DK: I can handle the admiration part myself. I need management. I'm lost, Mr. Noir. I have no idea where I am or what I'm doing.

GK: You're in a bar called the Five Spot, you're drop-dead beautiful, you're sitting on a barstool next to a guy in his extremely late forties whose entire cardiovascular system you are doing things to that you wouldn't believe.

DK: You sound like a consultant.

GK: How's that?

DK: Everything you say is technically correct, and it's of no use whatsoever.

GK: Well, maybe you've been in management too long, Miss Karan.

DK: How's that?

GK: You don't know where you are, or where you're going, but because I can't help you, now it's my fault. - Who's the guy?

DK: Tom Brokaw.

GK: Tom Brokaw!

DK: What can I do to impress him? He is so cool.

GK: Impress him? He's from South Dakota. Wear a hunting jacket. Crumple a beer can.

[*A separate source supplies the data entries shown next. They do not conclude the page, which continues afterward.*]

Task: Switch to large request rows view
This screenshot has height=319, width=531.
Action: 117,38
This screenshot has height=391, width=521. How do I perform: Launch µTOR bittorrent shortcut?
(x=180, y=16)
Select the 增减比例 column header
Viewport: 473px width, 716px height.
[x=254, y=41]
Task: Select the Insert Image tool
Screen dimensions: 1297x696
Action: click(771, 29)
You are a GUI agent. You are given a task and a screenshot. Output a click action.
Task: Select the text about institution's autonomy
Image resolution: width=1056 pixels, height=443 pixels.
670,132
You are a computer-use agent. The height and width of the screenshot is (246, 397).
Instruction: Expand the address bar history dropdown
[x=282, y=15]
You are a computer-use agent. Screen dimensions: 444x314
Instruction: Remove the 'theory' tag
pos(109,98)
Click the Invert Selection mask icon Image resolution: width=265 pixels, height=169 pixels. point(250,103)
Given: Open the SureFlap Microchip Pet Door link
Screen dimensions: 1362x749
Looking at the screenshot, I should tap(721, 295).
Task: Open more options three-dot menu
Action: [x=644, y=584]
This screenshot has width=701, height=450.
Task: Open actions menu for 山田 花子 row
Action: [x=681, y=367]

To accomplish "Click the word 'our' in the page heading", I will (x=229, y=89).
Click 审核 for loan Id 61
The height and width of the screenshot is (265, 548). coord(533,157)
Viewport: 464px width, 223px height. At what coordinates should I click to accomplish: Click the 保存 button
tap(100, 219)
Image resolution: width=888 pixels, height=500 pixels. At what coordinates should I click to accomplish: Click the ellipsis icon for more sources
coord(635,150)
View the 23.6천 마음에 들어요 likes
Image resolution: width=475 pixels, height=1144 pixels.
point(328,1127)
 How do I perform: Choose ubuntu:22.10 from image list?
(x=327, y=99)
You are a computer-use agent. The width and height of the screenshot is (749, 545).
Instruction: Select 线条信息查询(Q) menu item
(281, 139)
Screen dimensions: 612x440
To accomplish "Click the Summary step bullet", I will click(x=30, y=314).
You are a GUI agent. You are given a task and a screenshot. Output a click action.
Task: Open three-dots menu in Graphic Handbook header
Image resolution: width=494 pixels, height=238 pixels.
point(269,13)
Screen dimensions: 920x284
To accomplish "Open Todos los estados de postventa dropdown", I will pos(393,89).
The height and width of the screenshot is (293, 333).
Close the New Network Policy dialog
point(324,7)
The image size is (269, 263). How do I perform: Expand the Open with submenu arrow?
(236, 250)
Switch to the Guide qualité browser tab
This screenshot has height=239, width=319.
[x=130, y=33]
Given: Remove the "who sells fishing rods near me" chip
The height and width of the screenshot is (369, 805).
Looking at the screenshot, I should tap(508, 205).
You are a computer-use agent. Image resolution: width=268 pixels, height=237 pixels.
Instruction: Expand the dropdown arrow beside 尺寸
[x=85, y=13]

DK: I tape the news. I watch it over and over.

GK: Tom Brokaw.

DK: Do you think I should change my hair?

GK: He's from South Dakota.

DK: A different fragrance maybe?

GK: He's from South Dakota.

SS: A dark night in a city that keeps its secrets, and there on the twelfth floor of the Acme Building is a guy still trying to find the answers to life's questions ... Guy Noir, private eye. (MUSIC OUT)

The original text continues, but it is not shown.